Another inadequate view of God, modalism, is the basic belief that God is one in both nature and person. Thus, the Father, the Son, and the Holy Spirit are not believed to be distinct from one another. One early form of modalism (called Sabellianism and popularized by the third- century theologian, Sabellius) taught that the one God first revealed Himself as Father in creation and in His relationship to Israel. He then revealed Himself as the Son during the life of Jesus Christ for the purpose of redemption. Finally, after Jesus’ ascent to heaven, He reveals Himself as the Holy Spirit in the life of the church.
According to Sabellius, God is Father, Son, and Holy Spirit successively but not simultaneously. Modalism can also refer to the belief that God presently manifests Himself to us sometimes as Father, sometimes as Son, and sometimes as Holy Spirit. All forms of modalism maintain that there are no real personal distinctions between Father, Son, and Holy Spirit.
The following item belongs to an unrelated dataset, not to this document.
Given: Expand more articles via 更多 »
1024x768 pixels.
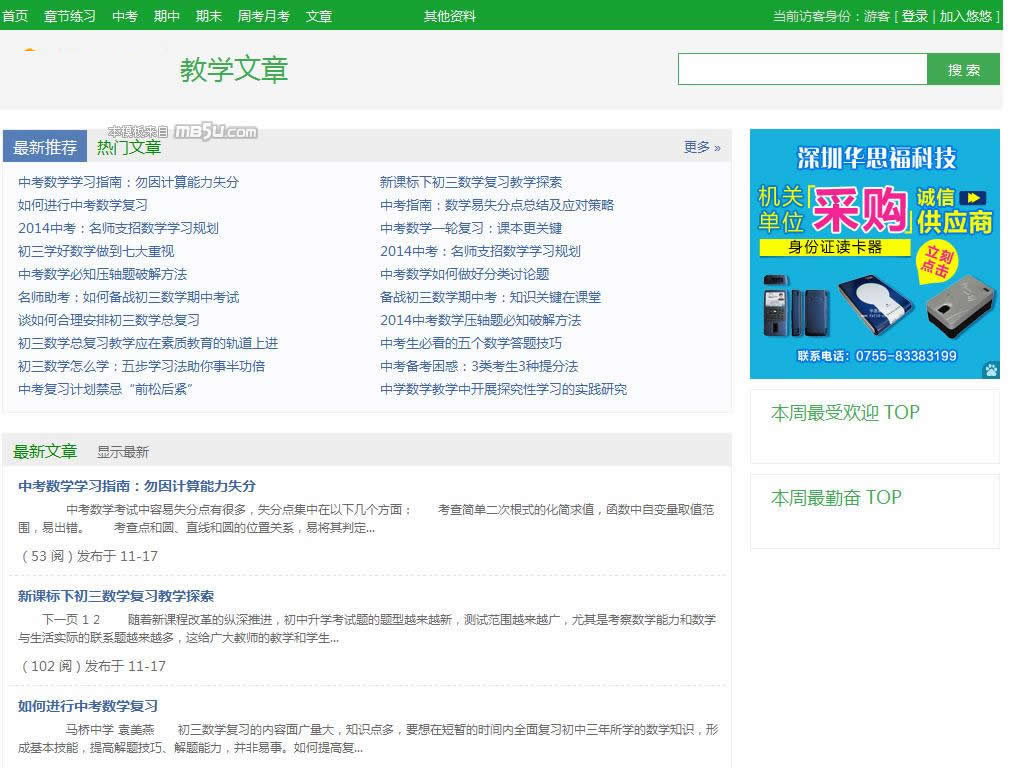Looking at the screenshot, I should click(701, 147).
Some movements today still embrace various forms of modalism. Oneness Pentecostals and all forms of Unitarianism are modalistic in their theology. Further, some Christians who consciously affirm orthodox Christian belief systems might inadvertently hold to a kind of modalism if not instructed concerning the Bible’s teaching about the triune identity of God.
Tri-theism refers to the belief that the Father, the Son, and the Holy Spirit are each equal as God, though not one in being. In other words, three separate beings are God. Thus, there are three separate beings are God. Thus, there are three Gods. This, of course, denies the clear biblical teaching that there is only one true and living God (Deut 6:4; Rom 3:30). The charge of tri-theism is often leveled against Christians by the strictly monotheistic Jews and Muslims. Early Christians sought to avoid this charge by teaching that God is one in substance or essence (Gk, ousia) and three in person (Gk hypostasis). Today contemporary theologians engaging in the articulation of Trinitarian theology must be careful to articulate the oneness of God in a way that faithfully maintains the fundamental biblical truth that God truly is one.